### DESCRIPTION OF THE TASK
Would you please transcribe, exactly as written, the lines of the entries below starting at the one that holds "This screenshot has width=185, height=138." and ending at the one that holds "The image size is (888, 1754).", both included?

### Collected data

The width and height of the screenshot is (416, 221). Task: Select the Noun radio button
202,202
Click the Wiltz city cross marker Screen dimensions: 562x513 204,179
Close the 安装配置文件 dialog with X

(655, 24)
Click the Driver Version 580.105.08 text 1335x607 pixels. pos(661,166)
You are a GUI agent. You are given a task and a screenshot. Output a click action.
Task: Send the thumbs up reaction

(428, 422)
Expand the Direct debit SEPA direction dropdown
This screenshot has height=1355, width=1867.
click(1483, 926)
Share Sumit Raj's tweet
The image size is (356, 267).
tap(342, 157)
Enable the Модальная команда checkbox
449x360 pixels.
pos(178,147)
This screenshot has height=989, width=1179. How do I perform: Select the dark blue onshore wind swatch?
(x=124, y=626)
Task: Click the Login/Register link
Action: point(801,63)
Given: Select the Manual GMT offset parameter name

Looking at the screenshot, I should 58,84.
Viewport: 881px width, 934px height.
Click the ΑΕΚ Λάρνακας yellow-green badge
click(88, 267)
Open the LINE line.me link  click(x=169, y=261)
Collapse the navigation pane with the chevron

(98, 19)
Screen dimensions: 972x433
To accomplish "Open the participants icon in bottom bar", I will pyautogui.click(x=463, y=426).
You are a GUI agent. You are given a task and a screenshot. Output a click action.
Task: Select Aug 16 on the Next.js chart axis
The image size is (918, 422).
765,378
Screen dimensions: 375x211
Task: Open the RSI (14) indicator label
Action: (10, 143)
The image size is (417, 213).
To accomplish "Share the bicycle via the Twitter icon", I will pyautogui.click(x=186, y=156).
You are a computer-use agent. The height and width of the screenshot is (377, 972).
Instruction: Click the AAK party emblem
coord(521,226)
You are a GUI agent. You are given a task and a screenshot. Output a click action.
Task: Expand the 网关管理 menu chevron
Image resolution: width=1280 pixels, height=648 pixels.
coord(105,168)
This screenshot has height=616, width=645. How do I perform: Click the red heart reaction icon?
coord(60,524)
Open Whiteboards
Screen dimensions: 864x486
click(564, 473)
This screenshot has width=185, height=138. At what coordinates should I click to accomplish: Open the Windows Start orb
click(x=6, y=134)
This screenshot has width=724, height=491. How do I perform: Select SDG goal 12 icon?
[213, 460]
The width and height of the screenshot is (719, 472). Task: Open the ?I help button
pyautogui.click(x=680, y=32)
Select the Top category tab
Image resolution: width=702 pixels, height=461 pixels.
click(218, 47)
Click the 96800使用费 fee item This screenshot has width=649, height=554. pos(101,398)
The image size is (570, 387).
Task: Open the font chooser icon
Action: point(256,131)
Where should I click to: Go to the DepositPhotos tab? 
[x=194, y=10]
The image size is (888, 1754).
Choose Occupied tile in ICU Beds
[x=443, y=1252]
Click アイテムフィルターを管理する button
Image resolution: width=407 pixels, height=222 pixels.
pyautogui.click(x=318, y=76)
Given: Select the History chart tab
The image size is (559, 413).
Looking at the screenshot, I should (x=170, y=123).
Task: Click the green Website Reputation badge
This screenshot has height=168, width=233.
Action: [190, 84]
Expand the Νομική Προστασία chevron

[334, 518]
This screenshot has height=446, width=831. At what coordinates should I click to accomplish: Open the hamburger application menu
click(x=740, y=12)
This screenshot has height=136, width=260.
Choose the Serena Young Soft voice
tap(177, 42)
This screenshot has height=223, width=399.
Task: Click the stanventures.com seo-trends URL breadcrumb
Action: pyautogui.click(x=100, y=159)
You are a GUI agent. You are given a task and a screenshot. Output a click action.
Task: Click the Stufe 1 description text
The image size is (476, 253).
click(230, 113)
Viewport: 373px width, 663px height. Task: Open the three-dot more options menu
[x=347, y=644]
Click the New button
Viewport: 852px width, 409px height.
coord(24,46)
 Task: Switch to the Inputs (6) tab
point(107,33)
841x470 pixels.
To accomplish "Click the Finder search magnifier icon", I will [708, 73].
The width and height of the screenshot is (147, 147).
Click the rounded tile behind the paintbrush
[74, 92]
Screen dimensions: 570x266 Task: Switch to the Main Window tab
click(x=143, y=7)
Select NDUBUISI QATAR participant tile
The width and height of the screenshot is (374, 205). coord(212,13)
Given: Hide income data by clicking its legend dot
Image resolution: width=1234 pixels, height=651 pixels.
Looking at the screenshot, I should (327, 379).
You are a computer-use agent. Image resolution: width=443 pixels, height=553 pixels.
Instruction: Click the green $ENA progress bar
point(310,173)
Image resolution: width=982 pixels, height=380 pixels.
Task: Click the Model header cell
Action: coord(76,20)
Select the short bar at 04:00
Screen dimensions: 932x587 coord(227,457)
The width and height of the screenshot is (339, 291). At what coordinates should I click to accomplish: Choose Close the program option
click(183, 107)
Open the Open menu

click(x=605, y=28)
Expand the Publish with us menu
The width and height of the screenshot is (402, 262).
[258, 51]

### YOUR RESPONSE
This screenshot has width=185, height=138. At what coordinates should I click to accomplish: Open the Windows Start orb
click(x=6, y=134)
This screenshot has width=724, height=491. How do I perform: Select SDG goal 12 icon?
[213, 460]
The width and height of the screenshot is (719, 472). Task: Open the ?I help button
pyautogui.click(x=680, y=32)
Select the Top category tab
Image resolution: width=702 pixels, height=461 pixels.
click(218, 47)
Click the 96800使用费 fee item This screenshot has width=649, height=554. pos(101,398)
The image size is (570, 387).
Task: Open the font chooser icon
Action: point(256,131)
Where should I click to: Go to the DepositPhotos tab? 
[x=194, y=10]
The image size is (888, 1754).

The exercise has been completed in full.